Converting traditionally powered light to solar power involves more than simply putting up solar panels and switching to solar electricity. You must consider different options when making this decision, including the number of lights to be converted, types of bulbs to be used, their purpose and location, as well as existing electrical infrastructure. Does this Spark an idea?
AC or DC
Decide whether to use existing alternating current (AC), which requires an inverter, or direct current (DC) power for solar lighting–a major decision. Setting up lights in an outbuilding or small cabin where the necessary cable for connection is limited is ideal for DC, because no expensive inverter is needed for DC bulbs, and it also dampens the downfall of DC requiring more expensive cables. Commercial solar photovoltaic panel kits are available that use LED lights, which can light a small outbuilding for a couple of hours at a time.

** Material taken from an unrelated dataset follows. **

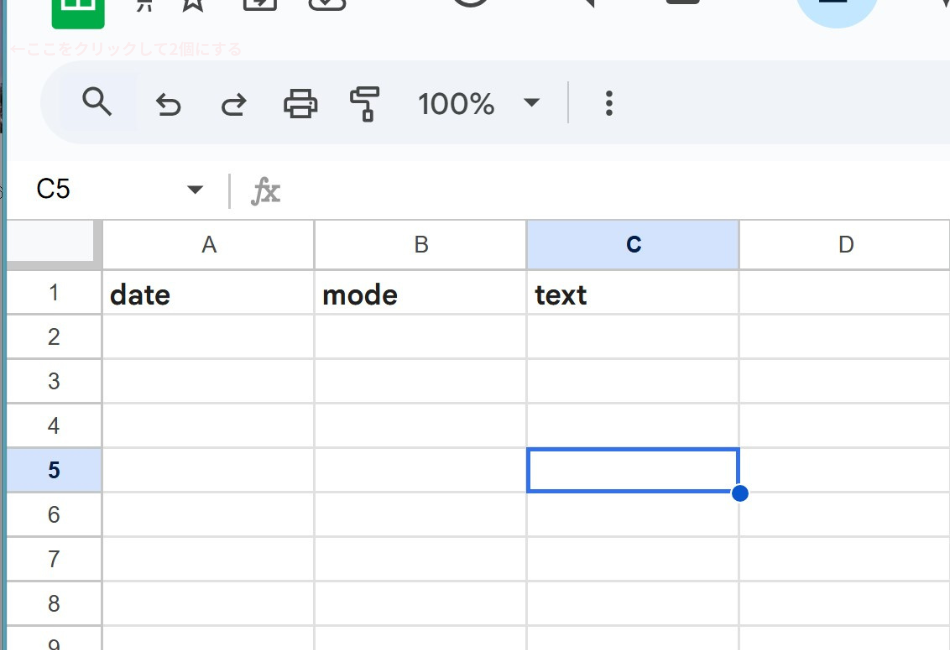Select the entire row 5 header
Screen dimensions: 950x650
[52, 469]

Converting to Solar-powered Light
To power one or two lights, get DC, light-emitting diode (LED) or compact fluorescent lamp (CFL) bulbs and a small solar array with a rating of about 10 watts. According to the U.S. Department of Energy, LED’s “offer better light quality than incandescent bulbs, last 25 times as long and use even less energy than CFLs.” Converting all lighting to solar in an average-size home will likely require an inverter and a charge controller, which can get expensive. If you are running the rest of your electricity needs from your utility power source, get a qualified electrician to connect your solar power to your meter.
Solar Power Needs
Determine the amount of watt hours per day needed by multiplying the number of watts by the average hours used per day. Using an average solar insolation map for your area, find the average number of hours of sunlight expected and divide this number into the number of watt hours per day needed for your solar light(s). This will total the watts that a given number of photovoltaic cells need to generate to operate the lights.

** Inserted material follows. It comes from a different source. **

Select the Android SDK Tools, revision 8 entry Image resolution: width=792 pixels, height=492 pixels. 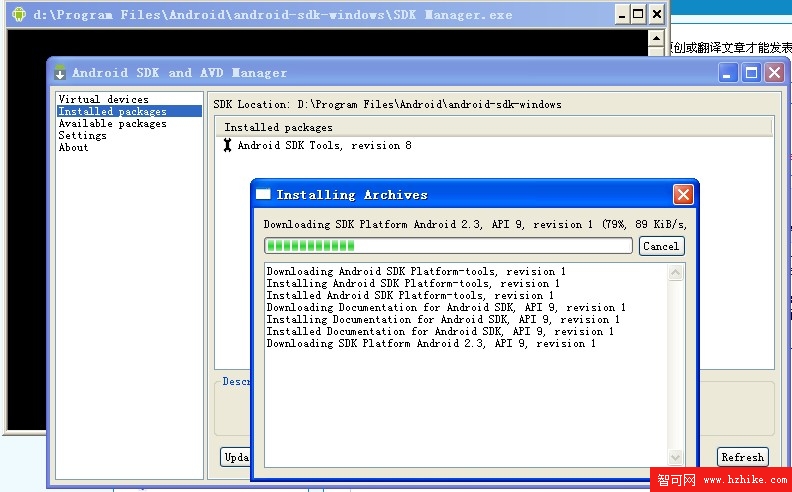(324, 146)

If the lights must operate on demand, either a grid connection or a battery will be necessary. The size of the battery is based on the amp hour rating. Different methods are used to estimate the size of the battery bank needed for solar-powered lights, though the calculation is generally based on watt hours per day, depth of battery discharge, ambient temperature of where the batteries will be stored and the total system voltage.
It can be a daunting task to convert the lighting of an entire home to solar power. Start small in order to learn the ins and outs before attempting to do a full-scale change. Of course, if you have the money, you can always hire professionals to do it all for you.